You can command the movement of data with the buttons below the drawing. A step counter appears in the icon above the drawing. For explanations of the function of the processor array, see the text following the drawing.

An *n* x *n* matrix the elements of which are distributed
across the processors of a two-dimensional torus-interconnected
processor array of size *n* x *n* is transposed in *n*
time steps. The illustration given above concerns the case *n =
4*. Only the subscripts of the matrix elements are shown: for
instance, ` "3,2"`

stands for element A(3,2) of a matrix A.

The algorithm runs on a systolic array, an abstraction of a parallel computer, which is represented as a cellular automaton. The big boxes, referred to as the processing cells, represent processing functions realized as combinatorial circuits and the small black boxes represent clocked delay elements. This automata notation is useful for the unified representation of systolic algorithms. In a parallel computer implementation (see the data-parallel program given below), delay elements are implemented as memory locations and processing cells as processor operations. We assume that a cell and the delay elements arranged in its inputs (to the right and below of the cell) are implemented on one processing node of a parallel computer.

The cells on the main diagonal of the processor array take the
data from their east and south inputs and transfer it to the the north
and west, respectively. The other cells transfer data from east to
west and south to north. At the beginning of the algorithm, the matrix
elements are resident in the delay elements which are arranged in the
horizontal interconnections and element *A(i,j)* resides in
processing node *(i,j); i = 1 ... 4; j = 1 ... 4*. Upon
completion of the algorithm, the elements will be resident in the in
the delay elements which are arranged in the vertical interconnections
and element *A(j,i)* will reside in processing node *(i,j); i =
1 ... 4; j = 1 ... 4*.

The algorithm functions as follows. The first row of the matrix is
shifted to the left in the first row of the processor array. The
direction of its movement is, however, changed in the leftmost
processor of this row: the matrix elements which enter this row from
the east are send to the north and then via the corresponding toroid
interconnection to the bottommost processor of the first column. (For
simplicity, the toroid wrap-around interconnections are only sketched
in the figure above.) After that these elements are shifted upwards in
the first column of the systolic array. The movement of the other
matrix rows is similar. In general, the *i*-th matrix row (*i =
1 ... n*) is shifted to the left in the *i*-th row of the processor
array and the lelements which enter processing node *(i,i)* are
redirected to move upwards, after which they are shifted upwards in
the *i*-th column of the processor array. The result is that
after n steps (clock periods) the *i*-th matrix row resides in
the *i*-th column of the processor array.

The above algorithm can be implemented as follows in a High Performance Fortran data-parallel program.

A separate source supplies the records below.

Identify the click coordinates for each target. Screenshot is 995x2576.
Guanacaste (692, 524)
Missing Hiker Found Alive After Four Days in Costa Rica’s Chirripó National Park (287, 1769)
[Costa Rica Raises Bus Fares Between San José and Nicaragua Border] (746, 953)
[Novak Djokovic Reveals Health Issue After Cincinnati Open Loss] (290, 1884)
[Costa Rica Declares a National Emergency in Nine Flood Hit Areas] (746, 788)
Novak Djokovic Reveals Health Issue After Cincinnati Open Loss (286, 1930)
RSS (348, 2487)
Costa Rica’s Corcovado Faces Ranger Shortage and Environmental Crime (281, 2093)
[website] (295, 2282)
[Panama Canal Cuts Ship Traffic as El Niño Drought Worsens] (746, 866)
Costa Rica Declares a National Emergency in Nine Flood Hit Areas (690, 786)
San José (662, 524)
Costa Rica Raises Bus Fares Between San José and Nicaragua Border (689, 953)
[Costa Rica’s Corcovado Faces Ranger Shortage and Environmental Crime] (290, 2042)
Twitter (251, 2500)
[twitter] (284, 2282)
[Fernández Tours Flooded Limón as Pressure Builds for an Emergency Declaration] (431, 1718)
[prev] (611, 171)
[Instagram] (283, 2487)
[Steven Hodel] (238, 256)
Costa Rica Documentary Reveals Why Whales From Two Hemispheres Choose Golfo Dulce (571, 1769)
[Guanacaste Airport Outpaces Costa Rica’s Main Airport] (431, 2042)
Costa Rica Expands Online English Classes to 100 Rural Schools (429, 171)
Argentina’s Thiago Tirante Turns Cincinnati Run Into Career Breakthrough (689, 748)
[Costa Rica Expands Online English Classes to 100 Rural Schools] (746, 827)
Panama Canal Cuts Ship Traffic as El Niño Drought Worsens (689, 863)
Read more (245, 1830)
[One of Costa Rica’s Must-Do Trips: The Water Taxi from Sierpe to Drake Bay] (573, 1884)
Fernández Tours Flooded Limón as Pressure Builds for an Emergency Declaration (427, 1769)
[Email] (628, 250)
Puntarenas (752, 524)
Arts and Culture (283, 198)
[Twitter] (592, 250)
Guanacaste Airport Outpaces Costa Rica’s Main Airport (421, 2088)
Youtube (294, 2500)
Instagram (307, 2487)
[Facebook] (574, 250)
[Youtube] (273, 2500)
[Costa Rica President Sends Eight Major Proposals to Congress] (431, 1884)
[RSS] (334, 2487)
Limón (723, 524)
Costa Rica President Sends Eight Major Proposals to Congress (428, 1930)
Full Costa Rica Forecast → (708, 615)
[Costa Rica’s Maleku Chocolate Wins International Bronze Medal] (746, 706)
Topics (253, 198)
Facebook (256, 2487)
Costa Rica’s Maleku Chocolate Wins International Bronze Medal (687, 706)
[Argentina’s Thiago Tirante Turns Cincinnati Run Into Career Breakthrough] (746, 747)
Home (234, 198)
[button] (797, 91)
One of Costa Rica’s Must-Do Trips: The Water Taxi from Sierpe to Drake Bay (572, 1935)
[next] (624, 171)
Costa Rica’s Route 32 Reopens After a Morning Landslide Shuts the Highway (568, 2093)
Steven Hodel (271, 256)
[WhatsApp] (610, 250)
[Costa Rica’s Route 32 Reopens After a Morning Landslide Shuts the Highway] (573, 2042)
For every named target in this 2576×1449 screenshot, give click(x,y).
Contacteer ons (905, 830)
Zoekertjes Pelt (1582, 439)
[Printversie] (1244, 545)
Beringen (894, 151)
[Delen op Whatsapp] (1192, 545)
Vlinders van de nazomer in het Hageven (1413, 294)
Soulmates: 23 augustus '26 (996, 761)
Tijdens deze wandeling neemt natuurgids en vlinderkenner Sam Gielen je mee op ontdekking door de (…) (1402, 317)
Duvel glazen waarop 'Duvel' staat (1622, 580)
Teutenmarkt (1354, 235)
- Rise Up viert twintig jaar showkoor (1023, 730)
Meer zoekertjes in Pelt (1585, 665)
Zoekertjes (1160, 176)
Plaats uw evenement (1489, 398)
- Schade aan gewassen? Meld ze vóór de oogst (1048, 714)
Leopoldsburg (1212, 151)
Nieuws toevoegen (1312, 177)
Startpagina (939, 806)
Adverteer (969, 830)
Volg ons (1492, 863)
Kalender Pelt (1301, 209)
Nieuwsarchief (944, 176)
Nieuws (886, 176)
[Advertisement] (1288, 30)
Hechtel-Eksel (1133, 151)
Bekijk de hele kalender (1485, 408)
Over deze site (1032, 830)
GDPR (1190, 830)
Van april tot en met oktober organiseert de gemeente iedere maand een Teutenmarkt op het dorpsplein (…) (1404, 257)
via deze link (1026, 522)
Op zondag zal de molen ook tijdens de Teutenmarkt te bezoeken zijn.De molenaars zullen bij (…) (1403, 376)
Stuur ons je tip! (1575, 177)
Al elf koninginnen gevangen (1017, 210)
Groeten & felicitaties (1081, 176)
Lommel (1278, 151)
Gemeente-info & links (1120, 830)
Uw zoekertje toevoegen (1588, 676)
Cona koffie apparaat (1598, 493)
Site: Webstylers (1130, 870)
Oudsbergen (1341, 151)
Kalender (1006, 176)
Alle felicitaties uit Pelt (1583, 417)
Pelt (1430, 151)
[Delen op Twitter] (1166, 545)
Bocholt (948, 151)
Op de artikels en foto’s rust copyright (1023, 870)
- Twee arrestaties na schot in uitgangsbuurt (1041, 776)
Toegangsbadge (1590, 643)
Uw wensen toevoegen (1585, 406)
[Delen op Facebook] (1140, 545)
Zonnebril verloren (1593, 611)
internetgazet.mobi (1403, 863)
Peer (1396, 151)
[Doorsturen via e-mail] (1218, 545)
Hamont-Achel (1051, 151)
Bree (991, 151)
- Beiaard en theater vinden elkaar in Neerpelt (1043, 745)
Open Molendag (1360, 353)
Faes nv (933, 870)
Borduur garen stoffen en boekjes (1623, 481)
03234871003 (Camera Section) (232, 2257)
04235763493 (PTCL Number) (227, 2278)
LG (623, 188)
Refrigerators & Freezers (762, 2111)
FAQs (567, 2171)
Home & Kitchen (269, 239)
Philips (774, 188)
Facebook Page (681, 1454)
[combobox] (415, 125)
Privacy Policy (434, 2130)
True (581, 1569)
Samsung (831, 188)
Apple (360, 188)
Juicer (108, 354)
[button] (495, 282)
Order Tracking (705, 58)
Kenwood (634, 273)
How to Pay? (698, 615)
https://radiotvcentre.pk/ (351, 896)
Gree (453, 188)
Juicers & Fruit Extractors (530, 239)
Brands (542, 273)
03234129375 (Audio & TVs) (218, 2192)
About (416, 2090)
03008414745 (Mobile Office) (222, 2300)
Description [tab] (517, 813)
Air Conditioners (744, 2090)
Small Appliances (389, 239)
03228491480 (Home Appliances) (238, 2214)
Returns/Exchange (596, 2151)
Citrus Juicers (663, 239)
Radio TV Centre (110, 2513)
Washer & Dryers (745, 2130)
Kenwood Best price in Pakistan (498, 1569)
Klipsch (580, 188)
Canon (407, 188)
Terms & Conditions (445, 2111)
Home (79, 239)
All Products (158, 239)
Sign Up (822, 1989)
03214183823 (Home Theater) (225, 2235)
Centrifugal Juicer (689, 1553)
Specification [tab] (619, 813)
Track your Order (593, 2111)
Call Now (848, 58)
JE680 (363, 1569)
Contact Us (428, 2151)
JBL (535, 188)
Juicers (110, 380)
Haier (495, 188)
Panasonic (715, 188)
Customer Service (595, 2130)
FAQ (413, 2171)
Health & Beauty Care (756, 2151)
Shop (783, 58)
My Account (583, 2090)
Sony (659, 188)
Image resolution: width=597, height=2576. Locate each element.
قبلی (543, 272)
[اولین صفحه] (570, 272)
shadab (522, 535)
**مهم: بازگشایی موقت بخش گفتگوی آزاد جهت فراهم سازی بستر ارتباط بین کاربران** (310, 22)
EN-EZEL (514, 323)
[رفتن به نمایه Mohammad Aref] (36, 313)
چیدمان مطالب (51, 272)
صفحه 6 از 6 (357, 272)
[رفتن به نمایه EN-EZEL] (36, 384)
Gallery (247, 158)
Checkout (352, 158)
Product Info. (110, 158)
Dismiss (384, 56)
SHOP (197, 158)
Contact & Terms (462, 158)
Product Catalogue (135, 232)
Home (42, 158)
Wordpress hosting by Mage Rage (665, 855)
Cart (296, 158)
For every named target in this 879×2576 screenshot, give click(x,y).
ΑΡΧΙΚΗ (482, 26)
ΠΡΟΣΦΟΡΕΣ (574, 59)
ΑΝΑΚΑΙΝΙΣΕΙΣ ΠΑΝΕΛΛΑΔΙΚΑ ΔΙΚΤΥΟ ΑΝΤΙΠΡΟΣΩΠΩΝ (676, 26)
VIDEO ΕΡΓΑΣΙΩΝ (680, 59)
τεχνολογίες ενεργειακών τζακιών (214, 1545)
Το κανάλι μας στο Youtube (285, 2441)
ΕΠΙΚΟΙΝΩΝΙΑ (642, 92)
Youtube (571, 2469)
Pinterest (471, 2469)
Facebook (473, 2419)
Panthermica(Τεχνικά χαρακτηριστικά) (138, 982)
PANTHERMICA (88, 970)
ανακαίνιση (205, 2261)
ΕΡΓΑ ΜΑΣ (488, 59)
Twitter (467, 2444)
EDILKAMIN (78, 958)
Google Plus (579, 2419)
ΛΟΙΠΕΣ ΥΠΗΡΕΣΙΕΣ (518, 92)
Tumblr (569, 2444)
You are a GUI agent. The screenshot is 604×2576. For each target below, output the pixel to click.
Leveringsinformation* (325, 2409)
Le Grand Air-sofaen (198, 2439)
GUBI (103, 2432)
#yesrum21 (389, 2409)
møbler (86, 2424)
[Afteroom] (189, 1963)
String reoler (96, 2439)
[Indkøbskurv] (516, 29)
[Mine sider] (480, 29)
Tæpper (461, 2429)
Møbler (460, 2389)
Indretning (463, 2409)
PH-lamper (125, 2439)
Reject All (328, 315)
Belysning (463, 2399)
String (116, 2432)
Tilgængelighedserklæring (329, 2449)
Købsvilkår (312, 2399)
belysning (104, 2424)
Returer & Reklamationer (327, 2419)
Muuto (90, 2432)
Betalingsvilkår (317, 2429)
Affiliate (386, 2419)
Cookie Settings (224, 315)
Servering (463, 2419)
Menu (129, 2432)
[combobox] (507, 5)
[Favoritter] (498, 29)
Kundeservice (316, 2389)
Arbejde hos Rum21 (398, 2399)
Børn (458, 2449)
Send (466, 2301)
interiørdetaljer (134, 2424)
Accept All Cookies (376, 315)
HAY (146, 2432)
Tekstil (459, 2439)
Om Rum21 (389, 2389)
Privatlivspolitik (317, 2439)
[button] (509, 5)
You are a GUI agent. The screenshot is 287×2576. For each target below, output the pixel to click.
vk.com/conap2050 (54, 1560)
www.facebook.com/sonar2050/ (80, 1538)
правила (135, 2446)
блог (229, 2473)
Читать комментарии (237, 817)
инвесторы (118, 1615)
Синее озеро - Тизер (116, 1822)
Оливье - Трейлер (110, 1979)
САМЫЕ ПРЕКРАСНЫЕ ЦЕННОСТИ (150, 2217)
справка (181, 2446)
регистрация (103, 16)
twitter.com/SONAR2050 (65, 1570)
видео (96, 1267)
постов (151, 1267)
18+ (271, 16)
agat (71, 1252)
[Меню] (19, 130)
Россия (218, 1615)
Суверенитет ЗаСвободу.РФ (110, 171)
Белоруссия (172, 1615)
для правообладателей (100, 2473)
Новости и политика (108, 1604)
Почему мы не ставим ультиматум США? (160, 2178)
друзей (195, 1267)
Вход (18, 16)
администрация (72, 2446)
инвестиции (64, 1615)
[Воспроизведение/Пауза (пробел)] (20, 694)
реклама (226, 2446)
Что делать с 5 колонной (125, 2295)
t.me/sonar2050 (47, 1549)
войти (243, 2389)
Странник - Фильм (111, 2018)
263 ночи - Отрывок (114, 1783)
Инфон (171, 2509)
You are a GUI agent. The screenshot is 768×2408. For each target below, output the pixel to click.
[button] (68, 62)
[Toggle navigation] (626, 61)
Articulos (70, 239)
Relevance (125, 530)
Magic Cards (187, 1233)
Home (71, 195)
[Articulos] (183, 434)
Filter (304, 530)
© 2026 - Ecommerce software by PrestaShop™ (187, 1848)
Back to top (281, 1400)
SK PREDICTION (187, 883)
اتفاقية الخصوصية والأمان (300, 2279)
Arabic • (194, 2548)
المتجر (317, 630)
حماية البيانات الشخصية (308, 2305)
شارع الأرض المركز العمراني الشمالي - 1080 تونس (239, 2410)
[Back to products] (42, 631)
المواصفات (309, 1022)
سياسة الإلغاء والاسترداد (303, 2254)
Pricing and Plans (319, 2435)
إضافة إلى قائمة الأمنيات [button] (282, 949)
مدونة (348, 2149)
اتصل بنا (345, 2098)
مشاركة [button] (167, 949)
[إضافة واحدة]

PROGRAM Transposition INTEGER, PARAMETER :: N=4 REAL, DIMENSION(N,N) :: A, AT, H, V REAL, DIMENSION(N) :: D INTEGER :: T !HPF$ ALIGN H(I,J) WITH V(I,J) !HPF$ ALIGN D(I) WITH V(I,I) 1 H = A DO T=1, N 3 FORALL (I=1:N) D(I) = H(I,I) 4 FORALL (I=1:N) H(I,I) = V(I,I) 5 FORALL (I=1:N) V(I,I) = D(I) 6 H = CSHIFT(H, DIM=2, SHIFT=1) 7 V = CSHIFT(V, DIM=1, SHIFT=1) END DO 8 AT = V STOP END

The two-dimensional data arrays H and V implement the memory locations
represented by the sets of delay elements arranged in the horizontal
and vertical interconnections of the systolic array given in the
drawing above. The matrix to be transposed is resident in the
two-dimensional array A; the result of the transposition will be
stored in the data array AT. The one dimensional array D is
used to swap the elements on the main diagonals of H and V.
The High Performance Fortran align directives (starting with
!HPF$) are included to
ensure that the counterpart elements *H(i,j)* and *V(i,j)*, (*i =
1 ... n; j = 1 ... n*) are allocated memory in the same
physical processing node when the program is compiled and executed.
For a similar reason, the auxiliary array D
is aligned with the main diagonals of V and H.

At the beginning of the algorithm the elements of the matrix A are assigned to the corresponding elements of the array H by means of the data-parallel statement with label 1. The counter T of the DO loop corresponds to the time counter in the interactive animation given above. The statements with labels 3, 4 and 5 realize the swapping of the diagonal elements of H and V; the auxiliary array D is used to prevent overwriting. After this swapping, the elements of H and V are circularly shifted by one position to the left and upwards by statements 6 and 7, respectively. Finally, the result of the transposition which upon completion of the algorithm is resident in V is assigned to AT (statement with label 8).